I heard about this extraordinary effort at the USLA Surf Rescue Training Officer Academy last December. I am a sucker for a good come-from-nothing, triumph-over-adversity story. But what moved me most was the selflessness of so many volunteer lifeguards from coast to coast, who responded to Puerto Rico’s call like it was wasn’t a choice, but a responsibility.
It suddenly dawned on me, all of the possibilities for advancing water safety in the Show-Me State. The only Midwestern participant, I had until then felt somewhat like an island. In the room were some 30 fellow officers or candidates, several from the same agencies, and none of them closer to St. Louis than 1,000 miles. The entire row of six behind me were all from Puerto Rico. Like them, I had come to learn techniques that would prepare my team for the environments and events that BYLG serves. It was logical that I would have to “go coastal” to get this type of training. What I got was a whole other kind of education in a spirit of helping others that helps us in return. And the pleasant surprise that many of my coastline colleagues actually find “inland” quite interesting.

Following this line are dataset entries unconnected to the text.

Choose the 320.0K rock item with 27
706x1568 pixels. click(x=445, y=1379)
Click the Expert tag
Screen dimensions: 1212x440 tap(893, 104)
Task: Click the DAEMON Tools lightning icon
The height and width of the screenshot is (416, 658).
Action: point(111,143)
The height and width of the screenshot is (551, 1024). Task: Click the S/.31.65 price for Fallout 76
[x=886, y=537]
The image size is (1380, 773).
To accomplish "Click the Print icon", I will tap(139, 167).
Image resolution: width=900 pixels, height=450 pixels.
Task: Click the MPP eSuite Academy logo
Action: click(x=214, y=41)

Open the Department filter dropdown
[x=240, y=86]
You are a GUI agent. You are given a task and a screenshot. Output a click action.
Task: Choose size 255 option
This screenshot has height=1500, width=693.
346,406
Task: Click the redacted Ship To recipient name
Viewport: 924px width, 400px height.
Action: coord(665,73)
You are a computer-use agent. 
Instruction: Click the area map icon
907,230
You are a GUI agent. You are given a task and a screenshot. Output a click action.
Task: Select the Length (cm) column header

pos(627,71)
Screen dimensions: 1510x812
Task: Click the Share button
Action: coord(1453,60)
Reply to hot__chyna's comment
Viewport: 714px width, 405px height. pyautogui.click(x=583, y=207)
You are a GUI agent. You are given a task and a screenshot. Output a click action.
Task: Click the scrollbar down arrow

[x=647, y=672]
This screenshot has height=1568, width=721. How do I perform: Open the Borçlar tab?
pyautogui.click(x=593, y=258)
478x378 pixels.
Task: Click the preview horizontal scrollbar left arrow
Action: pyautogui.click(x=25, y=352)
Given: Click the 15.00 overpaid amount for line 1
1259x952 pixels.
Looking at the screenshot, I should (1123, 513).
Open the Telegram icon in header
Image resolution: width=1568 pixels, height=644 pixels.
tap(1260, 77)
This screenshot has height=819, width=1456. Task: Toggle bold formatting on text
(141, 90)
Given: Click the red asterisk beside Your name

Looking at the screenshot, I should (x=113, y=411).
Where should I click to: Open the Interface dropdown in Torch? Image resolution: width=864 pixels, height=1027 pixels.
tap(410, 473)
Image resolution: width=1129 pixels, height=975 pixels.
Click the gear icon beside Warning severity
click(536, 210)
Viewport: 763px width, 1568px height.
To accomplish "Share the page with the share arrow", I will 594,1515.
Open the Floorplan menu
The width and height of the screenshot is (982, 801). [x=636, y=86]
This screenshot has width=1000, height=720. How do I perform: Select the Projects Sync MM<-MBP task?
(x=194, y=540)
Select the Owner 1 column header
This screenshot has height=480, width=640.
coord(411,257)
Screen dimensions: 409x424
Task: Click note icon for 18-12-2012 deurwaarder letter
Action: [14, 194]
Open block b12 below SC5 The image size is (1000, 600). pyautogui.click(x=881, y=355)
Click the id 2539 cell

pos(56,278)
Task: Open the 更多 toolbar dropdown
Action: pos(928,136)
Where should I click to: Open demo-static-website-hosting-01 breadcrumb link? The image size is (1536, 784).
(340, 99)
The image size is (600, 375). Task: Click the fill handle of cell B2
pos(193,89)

Rescuers GO where they are needed. Last year lifeguard Tomas Lopez drew national attention after he was fired for responding to a drowning outside of his coverage zone. He “crossed a line”. But the USLA training officers involved to date in “Project Puerto Rico” prove that lifeguards don’t let mere lines, whether they be city limits, company policy, organizational bureaucracy, or even a language barrier and a thousand miles of ocean, get in the way of their Duty to Act. We can’t. We can’t legally, and for many of us, we just can’t—ethically or emotionally as well. No lifeguard—nor training officer, it appears—will stand idly by and watch others in distress. That is not the rescuer persona.
Many rescuers are drawn to work like teaching others to save lives as well. If situations can improve by our expertise or involvement, we will gladly contribute those, and more. Often the reward is simply the happiness that comes from acknowledgement, appreciation, and an enlarged professional and social network. Mainland USLA agencies and their participating lifeguards likely enjoy some good publicity and affiliations from their efforts. And organizations with staff members skilled at not only lifeguarding, but teaching lifeguarding, certainly get residual returns as well. It’s okay to benefit from the choice to help others. Harvard Business School calls it “Self-Interested Charitable Behavior”. We call it our job.
Puerto Rico now has its own Surf Rescue Training Officers, and soon they alone will meet their island’s needs, as they should. BYLG has one, and a growing group of USLA colleagues interested in and willing to support and advance our efforts. Because many lifeguards believe that water safety—on an island or far inland—is every rescuer’s responsibility.